Many historians and journalists are comparing this pandemic to 9/11. Of course, 9/11 differs notably in the fact that it was a brutal, shocking attack on the United States by other human beings. However, we see the most similarities in the responses to the tragedy. People are drawn together, not just in the US, but all around the world.
After 9/11, nearly 36,000 units of blood were sent to New York City. Today, we see a similar sense of human connective compassion as videos surfacing of citizens in Italy in quarantine, all out together on their balconies, singing and making the most of an otherwise ugly situation. People are also reaching out to distant relatives and friends, checking on their safety, but also asking for companionship.
While we may be separated in a time of crisis, it’s our nature to overcome the obstacles we face and come together. That is how we stay human.
I Took It For Granted
by Caroline Schrama
It can be hard to look around and realize the privileges we’ve been given in this life. 4 weeks ago, if I had known I wouldn't be returning to school until God-knows-when, I would have done so many things differently.
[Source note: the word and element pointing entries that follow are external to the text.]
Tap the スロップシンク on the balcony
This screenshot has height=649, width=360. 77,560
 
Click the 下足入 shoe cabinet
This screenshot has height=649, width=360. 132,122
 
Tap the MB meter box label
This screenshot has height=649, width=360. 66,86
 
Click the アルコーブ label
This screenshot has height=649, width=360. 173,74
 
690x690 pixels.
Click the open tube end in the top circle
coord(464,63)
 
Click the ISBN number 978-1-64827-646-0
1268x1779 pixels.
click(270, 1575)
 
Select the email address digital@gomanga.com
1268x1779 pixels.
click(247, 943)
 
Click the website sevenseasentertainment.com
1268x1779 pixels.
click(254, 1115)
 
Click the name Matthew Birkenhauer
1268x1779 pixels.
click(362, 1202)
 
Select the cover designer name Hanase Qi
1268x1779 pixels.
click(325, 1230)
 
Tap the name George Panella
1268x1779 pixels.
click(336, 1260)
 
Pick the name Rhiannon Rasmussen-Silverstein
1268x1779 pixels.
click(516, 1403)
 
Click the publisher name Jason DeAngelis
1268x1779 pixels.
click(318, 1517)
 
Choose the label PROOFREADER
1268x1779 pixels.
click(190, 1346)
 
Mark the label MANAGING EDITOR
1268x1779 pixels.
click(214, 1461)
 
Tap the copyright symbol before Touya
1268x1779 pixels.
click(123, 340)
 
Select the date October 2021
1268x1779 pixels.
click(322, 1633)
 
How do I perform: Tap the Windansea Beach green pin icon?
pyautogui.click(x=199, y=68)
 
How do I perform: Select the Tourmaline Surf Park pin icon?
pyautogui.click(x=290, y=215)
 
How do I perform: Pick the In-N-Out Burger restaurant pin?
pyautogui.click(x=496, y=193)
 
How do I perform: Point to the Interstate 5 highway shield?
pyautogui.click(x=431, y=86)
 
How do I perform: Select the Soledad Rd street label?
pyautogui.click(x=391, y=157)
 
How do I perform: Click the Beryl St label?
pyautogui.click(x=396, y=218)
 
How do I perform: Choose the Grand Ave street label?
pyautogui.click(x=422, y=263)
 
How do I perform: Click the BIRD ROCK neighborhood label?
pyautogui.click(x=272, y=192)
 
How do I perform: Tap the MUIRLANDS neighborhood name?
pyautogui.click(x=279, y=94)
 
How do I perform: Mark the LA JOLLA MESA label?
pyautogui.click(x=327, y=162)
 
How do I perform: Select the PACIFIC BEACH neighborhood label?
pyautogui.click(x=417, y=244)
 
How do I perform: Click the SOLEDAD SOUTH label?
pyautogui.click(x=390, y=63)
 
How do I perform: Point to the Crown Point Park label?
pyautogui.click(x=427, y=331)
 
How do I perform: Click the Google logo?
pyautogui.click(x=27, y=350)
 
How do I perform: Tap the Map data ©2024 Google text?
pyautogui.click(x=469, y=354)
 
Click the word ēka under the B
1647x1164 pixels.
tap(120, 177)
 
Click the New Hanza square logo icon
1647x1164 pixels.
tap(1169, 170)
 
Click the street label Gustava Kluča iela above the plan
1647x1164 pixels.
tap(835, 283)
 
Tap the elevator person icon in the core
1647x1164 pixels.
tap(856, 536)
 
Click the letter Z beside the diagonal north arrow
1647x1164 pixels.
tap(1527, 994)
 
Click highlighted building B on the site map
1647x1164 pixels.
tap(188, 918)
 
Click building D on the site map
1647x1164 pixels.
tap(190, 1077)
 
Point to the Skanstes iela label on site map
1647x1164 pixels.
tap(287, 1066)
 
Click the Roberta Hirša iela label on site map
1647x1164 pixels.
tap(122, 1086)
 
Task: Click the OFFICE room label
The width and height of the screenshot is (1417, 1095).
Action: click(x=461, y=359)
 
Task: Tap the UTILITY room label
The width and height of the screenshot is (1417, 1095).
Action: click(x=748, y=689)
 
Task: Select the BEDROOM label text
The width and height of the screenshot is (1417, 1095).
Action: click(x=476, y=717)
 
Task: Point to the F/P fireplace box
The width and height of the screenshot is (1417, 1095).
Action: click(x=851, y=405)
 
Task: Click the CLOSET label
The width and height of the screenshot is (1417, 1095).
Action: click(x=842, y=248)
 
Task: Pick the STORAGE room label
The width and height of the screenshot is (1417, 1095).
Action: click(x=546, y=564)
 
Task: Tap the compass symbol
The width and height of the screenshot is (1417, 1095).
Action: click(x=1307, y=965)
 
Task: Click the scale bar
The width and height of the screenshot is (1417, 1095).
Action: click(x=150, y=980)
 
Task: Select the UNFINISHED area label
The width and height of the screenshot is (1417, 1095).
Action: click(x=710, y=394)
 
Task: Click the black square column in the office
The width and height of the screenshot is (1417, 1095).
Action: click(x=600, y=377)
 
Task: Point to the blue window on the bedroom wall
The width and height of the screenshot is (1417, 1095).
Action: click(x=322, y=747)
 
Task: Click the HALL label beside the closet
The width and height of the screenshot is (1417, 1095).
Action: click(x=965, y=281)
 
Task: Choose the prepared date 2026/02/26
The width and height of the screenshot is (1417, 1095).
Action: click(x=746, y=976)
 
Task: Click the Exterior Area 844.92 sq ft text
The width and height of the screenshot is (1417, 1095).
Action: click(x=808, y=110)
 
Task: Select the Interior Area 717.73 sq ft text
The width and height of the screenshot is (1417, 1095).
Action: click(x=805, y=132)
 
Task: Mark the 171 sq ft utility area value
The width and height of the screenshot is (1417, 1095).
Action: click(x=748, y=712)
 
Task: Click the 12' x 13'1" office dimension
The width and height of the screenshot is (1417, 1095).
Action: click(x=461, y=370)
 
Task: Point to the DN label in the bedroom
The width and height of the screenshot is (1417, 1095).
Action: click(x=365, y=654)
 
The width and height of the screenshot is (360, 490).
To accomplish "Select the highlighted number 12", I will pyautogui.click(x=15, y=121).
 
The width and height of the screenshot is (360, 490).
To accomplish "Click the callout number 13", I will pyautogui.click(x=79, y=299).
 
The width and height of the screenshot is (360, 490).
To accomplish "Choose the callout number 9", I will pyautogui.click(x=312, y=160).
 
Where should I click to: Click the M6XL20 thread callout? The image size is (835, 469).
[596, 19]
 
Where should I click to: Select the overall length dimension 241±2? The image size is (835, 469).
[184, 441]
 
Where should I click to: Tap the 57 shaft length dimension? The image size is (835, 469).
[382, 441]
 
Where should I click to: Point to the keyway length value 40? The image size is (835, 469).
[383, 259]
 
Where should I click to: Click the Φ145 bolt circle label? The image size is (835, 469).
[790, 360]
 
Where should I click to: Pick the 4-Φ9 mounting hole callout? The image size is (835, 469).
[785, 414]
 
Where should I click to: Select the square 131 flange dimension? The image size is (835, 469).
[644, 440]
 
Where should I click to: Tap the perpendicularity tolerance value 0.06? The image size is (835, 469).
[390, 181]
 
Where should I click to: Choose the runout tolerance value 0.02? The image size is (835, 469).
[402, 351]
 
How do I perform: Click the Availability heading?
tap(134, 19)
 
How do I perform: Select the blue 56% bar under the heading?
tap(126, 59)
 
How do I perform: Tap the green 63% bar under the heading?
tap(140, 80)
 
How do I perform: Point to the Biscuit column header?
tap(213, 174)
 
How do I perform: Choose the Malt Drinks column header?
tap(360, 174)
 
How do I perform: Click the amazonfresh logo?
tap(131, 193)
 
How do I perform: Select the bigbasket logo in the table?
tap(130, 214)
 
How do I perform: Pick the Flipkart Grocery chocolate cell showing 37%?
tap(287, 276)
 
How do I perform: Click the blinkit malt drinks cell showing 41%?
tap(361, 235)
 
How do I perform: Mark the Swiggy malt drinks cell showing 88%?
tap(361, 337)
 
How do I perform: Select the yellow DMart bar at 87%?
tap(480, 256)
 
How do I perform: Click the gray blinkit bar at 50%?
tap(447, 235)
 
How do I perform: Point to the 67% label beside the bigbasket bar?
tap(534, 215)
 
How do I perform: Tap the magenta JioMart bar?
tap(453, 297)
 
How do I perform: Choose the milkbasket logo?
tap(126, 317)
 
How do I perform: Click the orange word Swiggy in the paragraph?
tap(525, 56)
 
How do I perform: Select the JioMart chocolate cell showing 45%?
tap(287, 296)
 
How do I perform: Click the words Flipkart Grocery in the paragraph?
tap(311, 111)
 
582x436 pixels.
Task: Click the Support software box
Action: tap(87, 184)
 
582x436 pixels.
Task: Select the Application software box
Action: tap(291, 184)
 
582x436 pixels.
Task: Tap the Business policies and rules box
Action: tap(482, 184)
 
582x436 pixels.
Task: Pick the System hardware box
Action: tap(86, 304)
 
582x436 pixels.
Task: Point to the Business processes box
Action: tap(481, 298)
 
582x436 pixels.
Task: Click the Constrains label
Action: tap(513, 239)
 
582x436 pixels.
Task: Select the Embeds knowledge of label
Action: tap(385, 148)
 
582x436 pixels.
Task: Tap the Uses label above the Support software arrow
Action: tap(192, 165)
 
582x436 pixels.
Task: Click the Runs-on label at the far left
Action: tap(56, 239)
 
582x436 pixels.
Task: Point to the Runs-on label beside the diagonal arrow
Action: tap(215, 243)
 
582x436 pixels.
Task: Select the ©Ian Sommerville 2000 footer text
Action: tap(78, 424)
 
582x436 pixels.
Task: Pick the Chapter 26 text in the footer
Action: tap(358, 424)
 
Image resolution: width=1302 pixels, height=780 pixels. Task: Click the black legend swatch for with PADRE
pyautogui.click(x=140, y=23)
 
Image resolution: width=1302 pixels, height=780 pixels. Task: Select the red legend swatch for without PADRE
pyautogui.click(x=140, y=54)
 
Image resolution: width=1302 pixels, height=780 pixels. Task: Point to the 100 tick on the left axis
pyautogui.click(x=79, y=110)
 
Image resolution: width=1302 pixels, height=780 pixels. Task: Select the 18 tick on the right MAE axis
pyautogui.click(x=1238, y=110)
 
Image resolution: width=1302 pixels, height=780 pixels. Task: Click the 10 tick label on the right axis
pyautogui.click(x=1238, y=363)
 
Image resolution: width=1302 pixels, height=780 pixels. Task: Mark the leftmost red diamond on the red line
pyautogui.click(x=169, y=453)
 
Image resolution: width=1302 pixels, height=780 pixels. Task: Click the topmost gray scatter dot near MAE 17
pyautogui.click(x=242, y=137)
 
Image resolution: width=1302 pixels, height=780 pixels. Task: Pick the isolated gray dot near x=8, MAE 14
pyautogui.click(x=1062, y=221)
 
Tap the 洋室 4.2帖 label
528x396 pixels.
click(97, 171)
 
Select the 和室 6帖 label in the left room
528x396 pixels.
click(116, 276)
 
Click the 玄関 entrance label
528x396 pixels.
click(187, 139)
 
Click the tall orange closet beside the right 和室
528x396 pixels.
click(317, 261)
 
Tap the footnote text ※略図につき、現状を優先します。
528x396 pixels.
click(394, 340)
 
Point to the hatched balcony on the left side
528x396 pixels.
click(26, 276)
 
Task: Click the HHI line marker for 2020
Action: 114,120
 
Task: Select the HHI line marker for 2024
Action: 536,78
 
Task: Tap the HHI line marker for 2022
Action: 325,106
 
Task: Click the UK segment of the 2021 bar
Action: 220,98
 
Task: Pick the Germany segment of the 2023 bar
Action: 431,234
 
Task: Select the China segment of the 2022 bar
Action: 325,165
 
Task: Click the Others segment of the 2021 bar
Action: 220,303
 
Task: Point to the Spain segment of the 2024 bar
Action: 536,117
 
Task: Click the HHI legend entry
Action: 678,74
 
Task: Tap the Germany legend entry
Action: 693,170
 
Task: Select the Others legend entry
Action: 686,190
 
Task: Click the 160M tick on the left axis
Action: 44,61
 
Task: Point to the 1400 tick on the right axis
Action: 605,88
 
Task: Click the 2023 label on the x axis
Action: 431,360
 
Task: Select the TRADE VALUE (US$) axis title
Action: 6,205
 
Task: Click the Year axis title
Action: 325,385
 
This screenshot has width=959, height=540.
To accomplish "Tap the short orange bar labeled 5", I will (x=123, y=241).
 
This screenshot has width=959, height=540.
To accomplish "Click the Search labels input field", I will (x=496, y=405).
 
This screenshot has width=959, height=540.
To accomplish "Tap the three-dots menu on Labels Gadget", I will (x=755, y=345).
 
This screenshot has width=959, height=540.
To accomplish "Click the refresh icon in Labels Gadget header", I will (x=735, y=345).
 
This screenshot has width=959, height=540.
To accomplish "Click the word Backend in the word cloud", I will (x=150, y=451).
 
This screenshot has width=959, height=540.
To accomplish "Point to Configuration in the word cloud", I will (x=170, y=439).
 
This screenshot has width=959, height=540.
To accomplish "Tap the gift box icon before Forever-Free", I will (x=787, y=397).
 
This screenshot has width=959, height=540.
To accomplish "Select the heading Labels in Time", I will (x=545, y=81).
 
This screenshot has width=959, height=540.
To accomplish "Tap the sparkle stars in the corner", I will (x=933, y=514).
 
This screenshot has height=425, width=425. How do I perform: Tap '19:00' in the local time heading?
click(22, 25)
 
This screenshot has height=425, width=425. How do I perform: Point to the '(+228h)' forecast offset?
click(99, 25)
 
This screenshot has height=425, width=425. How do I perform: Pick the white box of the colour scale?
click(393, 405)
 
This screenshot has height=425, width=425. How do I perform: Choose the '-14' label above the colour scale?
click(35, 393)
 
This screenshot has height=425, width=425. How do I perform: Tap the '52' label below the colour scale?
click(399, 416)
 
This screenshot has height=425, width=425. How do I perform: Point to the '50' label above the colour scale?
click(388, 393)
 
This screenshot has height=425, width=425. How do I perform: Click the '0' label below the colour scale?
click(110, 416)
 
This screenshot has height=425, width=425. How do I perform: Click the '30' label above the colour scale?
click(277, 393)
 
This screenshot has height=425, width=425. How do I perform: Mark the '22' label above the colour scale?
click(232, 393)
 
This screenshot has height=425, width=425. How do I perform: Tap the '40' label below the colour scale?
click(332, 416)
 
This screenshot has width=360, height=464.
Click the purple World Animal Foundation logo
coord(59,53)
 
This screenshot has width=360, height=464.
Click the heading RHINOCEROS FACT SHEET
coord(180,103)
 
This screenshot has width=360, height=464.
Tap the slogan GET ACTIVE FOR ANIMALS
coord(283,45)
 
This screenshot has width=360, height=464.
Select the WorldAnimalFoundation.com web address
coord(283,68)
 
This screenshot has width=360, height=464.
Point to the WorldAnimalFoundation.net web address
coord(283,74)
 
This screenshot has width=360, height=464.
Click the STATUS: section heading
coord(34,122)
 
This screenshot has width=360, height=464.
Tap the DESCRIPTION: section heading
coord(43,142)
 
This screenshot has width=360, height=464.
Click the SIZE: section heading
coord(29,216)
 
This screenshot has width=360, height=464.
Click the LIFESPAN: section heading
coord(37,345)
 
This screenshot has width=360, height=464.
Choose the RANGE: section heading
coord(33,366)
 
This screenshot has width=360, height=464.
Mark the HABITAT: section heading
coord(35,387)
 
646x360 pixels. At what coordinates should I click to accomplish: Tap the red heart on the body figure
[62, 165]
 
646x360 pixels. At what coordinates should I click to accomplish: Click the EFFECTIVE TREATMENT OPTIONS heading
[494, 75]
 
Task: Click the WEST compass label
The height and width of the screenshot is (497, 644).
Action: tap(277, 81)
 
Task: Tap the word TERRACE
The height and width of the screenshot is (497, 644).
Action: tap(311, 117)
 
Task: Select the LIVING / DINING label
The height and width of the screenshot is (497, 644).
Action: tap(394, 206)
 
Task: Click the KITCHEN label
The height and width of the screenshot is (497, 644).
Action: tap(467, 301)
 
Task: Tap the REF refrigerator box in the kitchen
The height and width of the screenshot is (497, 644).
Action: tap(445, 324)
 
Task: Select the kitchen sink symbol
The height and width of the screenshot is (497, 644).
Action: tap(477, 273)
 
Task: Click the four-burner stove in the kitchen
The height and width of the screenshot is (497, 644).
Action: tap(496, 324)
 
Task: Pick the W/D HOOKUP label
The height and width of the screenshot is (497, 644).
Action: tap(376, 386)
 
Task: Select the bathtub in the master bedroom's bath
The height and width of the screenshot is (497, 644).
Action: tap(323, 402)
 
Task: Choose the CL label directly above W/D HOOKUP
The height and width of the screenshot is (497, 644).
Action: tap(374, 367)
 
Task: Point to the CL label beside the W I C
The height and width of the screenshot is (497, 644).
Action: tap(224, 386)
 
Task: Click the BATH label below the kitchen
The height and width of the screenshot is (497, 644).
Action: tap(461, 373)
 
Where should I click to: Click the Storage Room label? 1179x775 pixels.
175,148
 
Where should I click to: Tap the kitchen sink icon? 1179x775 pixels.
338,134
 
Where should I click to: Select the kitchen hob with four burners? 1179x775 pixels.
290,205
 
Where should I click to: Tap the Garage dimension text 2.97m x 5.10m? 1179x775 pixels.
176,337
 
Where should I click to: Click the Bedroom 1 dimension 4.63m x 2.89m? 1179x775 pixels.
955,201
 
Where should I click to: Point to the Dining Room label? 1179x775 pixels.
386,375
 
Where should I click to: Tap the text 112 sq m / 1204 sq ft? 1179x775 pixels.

I would have been happy to wake up at 6:00 am, being able to sit at the top of the 300-wing staircase and finish my coffee, enjoy my 5-minute walk to homeroom, wave to more of my friends, and try harder to stay awake during my first 3 periods of the day.
I would have told my friends I love them. And even though I may not show it, let my teachers know that I appreciate all they do for me.
I miss it. I miss school so much. And if I had known that this would be happening, I would not have taken it for granted.
I took advantage of what I was given. And I undervalued it. I hope post-pandemic we continue to appreciate everything we have. I see on social media how people are acknowledging how lucky they were before COVID-19, but will they continue to be grateful once life is back to normal? And what about the appreciation of health care workers and scientists, our jobs, and even being able to go to the grocery store without fear?
And yet, despite all warnings otherwise, I see people selfishly going out and hanging out with their friends. Do those people realize all that they're taking away from others? I don’t understand how one can go to their friend’s house knowing that they're taking away from someone’s senior year or a visit to see their grandparents.
Frighteningly, selfishness is one of the many reasons this virus has been able to take so many lives. And I am grateful for those who speak up, who do not hesitate to call out others. This quarantine state has been really eye-opening for me; it is very telling, seeing who is (and is not) actually doing their civil duties.
We’ve assessed our privilege as a society and so many of us have realized how lucky we are. This change in mentality will hopefully endure after the virus has long been contained. However, once the world returns to normalcy, the true colors made apparent by our self-centered peers may require that we reassess our relationships.